Segment Open

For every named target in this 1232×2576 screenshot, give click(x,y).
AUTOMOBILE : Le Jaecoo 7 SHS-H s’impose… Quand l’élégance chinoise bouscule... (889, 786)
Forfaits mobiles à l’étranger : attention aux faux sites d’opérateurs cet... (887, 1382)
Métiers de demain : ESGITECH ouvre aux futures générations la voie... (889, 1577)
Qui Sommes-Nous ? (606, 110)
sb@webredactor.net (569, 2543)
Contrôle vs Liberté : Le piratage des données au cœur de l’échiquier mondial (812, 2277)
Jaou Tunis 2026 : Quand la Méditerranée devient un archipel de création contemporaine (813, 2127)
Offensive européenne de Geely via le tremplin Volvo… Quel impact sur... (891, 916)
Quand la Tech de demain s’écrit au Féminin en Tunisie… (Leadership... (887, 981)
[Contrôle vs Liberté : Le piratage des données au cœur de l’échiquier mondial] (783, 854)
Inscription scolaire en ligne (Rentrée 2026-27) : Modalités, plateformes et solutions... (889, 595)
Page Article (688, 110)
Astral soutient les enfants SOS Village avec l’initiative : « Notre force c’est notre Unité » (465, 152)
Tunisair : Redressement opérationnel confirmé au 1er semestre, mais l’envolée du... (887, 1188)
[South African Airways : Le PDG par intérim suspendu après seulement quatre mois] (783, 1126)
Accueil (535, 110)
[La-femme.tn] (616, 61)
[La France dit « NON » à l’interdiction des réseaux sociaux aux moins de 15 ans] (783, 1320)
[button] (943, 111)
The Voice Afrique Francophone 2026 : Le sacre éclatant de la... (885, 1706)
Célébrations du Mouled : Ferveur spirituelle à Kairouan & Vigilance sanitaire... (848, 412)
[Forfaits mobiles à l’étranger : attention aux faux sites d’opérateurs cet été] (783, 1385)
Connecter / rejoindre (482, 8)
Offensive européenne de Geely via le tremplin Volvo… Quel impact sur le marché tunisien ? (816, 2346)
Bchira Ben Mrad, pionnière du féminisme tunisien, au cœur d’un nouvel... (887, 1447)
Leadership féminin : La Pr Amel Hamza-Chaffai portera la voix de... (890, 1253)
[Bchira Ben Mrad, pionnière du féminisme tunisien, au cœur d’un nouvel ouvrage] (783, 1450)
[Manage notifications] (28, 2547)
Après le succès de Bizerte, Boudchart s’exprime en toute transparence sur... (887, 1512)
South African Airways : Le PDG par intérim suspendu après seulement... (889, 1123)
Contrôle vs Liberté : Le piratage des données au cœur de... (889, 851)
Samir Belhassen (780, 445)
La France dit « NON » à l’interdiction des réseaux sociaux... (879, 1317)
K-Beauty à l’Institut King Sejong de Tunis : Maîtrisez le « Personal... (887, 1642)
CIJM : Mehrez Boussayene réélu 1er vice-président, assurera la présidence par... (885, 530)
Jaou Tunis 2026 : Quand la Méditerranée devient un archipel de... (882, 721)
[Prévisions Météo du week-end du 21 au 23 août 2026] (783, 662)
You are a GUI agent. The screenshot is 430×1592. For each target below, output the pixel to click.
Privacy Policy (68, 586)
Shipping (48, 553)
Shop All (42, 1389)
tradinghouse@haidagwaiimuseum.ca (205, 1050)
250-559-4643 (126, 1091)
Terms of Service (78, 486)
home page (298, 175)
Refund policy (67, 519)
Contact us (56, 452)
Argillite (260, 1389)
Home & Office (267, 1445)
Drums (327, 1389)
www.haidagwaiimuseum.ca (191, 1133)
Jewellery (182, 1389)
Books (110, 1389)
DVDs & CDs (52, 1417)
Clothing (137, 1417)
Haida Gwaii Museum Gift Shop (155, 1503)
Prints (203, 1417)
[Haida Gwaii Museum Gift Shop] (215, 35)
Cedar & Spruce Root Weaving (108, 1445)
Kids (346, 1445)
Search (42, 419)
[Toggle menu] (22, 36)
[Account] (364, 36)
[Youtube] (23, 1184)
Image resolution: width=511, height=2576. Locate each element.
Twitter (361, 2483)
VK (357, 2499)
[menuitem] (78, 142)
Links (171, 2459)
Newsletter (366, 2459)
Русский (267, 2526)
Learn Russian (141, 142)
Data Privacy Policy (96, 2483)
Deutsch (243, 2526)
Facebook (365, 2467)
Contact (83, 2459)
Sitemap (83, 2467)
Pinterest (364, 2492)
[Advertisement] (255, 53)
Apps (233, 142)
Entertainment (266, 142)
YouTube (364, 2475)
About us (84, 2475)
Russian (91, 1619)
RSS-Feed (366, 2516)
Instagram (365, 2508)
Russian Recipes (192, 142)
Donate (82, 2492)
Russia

Segment Closed

Nothing should be missing: every line above must be reproduced exactly.

For every named target in this 1232×2576 screenshot, give click(x,y).
AUTOMOBILE : Le Jaecoo 7 SHS-H s’impose… Quand l’élégance chinoise bouscule... (889, 786)
Forfaits mobiles à l’étranger : attention aux faux sites d’opérateurs cet... (887, 1382)
Métiers de demain : ESGITECH ouvre aux futures générations la voie... (889, 1577)
Qui Sommes-Nous ? (606, 110)
sb@webredactor.net (569, 2543)
Contrôle vs Liberté : Le piratage des données au cœur de l’échiquier mondial (812, 2277)
Jaou Tunis 2026 : Quand la Méditerranée devient un archipel de création contemporaine (813, 2127)
Offensive européenne de Geely via le tremplin Volvo… Quel impact sur... (891, 916)
Quand la Tech de demain s’écrit au Féminin en Tunisie… (Leadership... (887, 981)
[Contrôle vs Liberté : Le piratage des données au cœur de l’échiquier mondial] (783, 854)
Inscription scolaire en ligne (Rentrée 2026-27) : Modalités, plateformes et solutions... (889, 595)
Page Article (688, 110)
Astral soutient les enfants SOS Village avec l’initiative : « Notre force c’est notre Unité » (465, 152)
Tunisair : Redressement opérationnel confirmé au 1er semestre, mais l’envolée du... (887, 1188)
[South African Airways : Le PDG par intérim suspendu après seulement quatre mois] (783, 1126)
Accueil (535, 110)
[La-femme.tn] (616, 61)
[La France dit « NON » à l’interdiction des réseaux sociaux aux moins de 15 ans] (783, 1320)
[button] (943, 111)
The Voice Afrique Francophone 2026 : Le sacre éclatant de la... (885, 1706)
Célébrations du Mouled : Ferveur spirituelle à Kairouan & Vigilance sanitaire... (848, 412)
[Forfaits mobiles à l’étranger : attention aux faux sites d’opérateurs cet été] (783, 1385)
Connecter / rejoindre (482, 8)
Offensive européenne de Geely via le tremplin Volvo… Quel impact sur le marché tunisien ? (816, 2346)
Bchira Ben Mrad, pionnière du féminisme tunisien, au cœur d’un nouvel... (887, 1447)
Leadership féminin : La Pr Amel Hamza-Chaffai portera la voix de... (890, 1253)
[Bchira Ben Mrad, pionnière du féminisme tunisien, au cœur d’un nouvel ouvrage] (783, 1450)
[Manage notifications] (28, 2547)
Après le succès de Bizerte, Boudchart s’exprime en toute transparence sur... (887, 1512)
South African Airways : Le PDG par intérim suspendu après seulement... (889, 1123)
Contrôle vs Liberté : Le piratage des données au cœur de... (889, 851)
Samir Belhassen (780, 445)
La France dit « NON » à l’interdiction des réseaux sociaux... (879, 1317)
K-Beauty à l’Institut King Sejong de Tunis : Maîtrisez le « Personal... (887, 1642)
CIJM : Mehrez Boussayene réélu 1er vice-président, assurera la présidence par... (885, 530)
Jaou Tunis 2026 : Quand la Méditerranée devient un archipel de... (882, 721)
[Prévisions Météo du week-end du 21 au 23 août 2026] (783, 662)
You are a GUI agent. The screenshot is 430×1592. For each target below, output the pixel to click.
Privacy Policy (68, 586)
Shipping (48, 553)
Shop All (42, 1389)
tradinghouse@haidagwaiimuseum.ca (205, 1050)
250-559-4643 (126, 1091)
Terms of Service (78, 486)
home page (298, 175)
Refund policy (67, 519)
Contact us (56, 452)
Argillite (260, 1389)
Home & Office (267, 1445)
Drums (327, 1389)
www.haidagwaiimuseum.ca (191, 1133)
Jewellery (182, 1389)
Books (110, 1389)
DVDs & CDs (52, 1417)
Clothing (137, 1417)
Haida Gwaii Museum Gift Shop (155, 1503)
Prints (203, 1417)
[Haida Gwaii Museum Gift Shop] (215, 35)
Cedar & Spruce Root Weaving (108, 1445)
Kids (346, 1445)
Search (42, 419)
[Toggle menu] (22, 36)
[Account] (364, 36)
[Youtube] (23, 1184)
Image resolution: width=511, height=2576. Locate each element.
Twitter (361, 2483)
VK (357, 2499)
[menuitem] (78, 142)
Links (171, 2459)
Newsletter (366, 2459)
Русский (267, 2526)
Learn Russian (141, 142)
Data Privacy Policy (96, 2483)
Deutsch (243, 2526)
Facebook (365, 2467)
Contact (83, 2459)
Sitemap (83, 2467)
Pinterest (364, 2492)
[Advertisement] (255, 53)
Apps (233, 142)
Entertainment (266, 142)
YouTube (364, 2475)
About us (84, 2475)
Russian (91, 1619)
RSS-Feed (366, 2516)
Instagram (365, 2508)
Russian Recipes (192, 142)
Donate (82, 2492)
Russia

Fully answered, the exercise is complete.